Deux séries de six couteaux
Les douze couteaux présentés ici paraissent identiques ; il s’agit en réalité de deux ensembles distincts de par les inscriptions gravées sur les lames. Sur six d’entre eux, il est inscrit : « Calmels à Laguiole » « Hors concours », sur les six autres : « Calmels à Laguiole ».
Excepté cette particularité, ce sont rigoureusement les mêmes couteaux droits à manche en ivoire. Effectivement, parallèlement à la production de couteaux laguioles fermants, toute une gamme de laguioles de table, forgés main et de finition soignée, voit le jour. Ils sont vendus par six ou par douze pour former une ménagère. Ils ne possèdent pas de mitre (partie intermédiaire entre la lame et le manche) et sont donc plein-manche.

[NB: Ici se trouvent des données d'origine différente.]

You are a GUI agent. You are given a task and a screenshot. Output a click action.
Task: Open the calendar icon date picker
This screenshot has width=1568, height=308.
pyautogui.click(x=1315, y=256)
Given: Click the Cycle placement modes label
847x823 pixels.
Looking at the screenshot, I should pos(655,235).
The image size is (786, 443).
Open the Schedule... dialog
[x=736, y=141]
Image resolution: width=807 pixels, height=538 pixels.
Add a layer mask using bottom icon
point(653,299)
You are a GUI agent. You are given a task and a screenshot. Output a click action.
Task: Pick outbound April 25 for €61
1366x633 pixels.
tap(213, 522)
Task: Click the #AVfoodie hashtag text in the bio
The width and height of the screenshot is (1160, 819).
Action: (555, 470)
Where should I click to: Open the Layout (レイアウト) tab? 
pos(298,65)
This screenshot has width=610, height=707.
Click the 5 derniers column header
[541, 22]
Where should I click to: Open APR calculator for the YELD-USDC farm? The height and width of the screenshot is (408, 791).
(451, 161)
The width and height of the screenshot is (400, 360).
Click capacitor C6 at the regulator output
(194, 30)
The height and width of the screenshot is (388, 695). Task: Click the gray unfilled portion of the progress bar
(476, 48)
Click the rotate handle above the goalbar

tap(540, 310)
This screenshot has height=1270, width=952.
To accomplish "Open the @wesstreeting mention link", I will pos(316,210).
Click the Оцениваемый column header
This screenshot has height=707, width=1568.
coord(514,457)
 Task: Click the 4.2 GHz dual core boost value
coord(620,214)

Ici, les manches sont en ivoire, puisqu’il s’agit de laguioles destinés à une clientèle aisée. Le matériau était acheté à des importateurs ou des courtiers situés à Paris ou au Havre, puis façonné à la main. La forme était donnée à la râpe, puis la brugière (outil pour le polissage) permettait d’assurer un poli maximal du manche.
Le décor
Vers 1880, les premiers décors apparaissent sur les laguioles, tant sur le manche que sur la mouche ou le ressort (absents ici). Les manches en ivoire ne sont pas sculptés, mais simplement façonnés. Ils reçoivent un décor constitué de petits clous percés plus ou moins élaboré. Les couteliers rivalisent également d’imagination pour orner l’extrémité du manche appelé « cul du couteau » : il s’agit ici d’un motif de trèfle, obtenu à l’aide de râpe et de lime.
Enfin, la soie ou ressort (le prolongement de la lame dans le couteau) fait aussi l’objet de motifs de guillochage ou de liseré, se continuant parfois sur le dos de la lame comme ici.
Les inscriptions : « Calmels à Laguiole » « Hors concours »
Des concours étaient organisés par produit, à l’échelle nationale ou internationale, avec une réglementation homologuée par le ministère du Commerce et de l’Industrie. Le sérieux de ces manifestations garantissait une belle publicité aux couteliers récompensés d’une médaille, qui pouvaient la mentionner sur les lames de leurs couteaux. Au bout de trois médailles d’or, l’exposant était sollicité pour faire partie du jury, sans concourir. Il pouvait donc apposer la mention prestigieuse « Hors concours » sur ses lames de couteaux, comme c’est le cas ici.
En fonction de toutes les caractéristiques précitées, et sans indications plus précises, on peut donc situer la fabrication de ces deux séries entre 1880 et 1930, sous la direction de Pierre ou Jules Calmels.
Contactée, la Maison Calmels n’a pas été en mesure de me fournir des informations plus précises.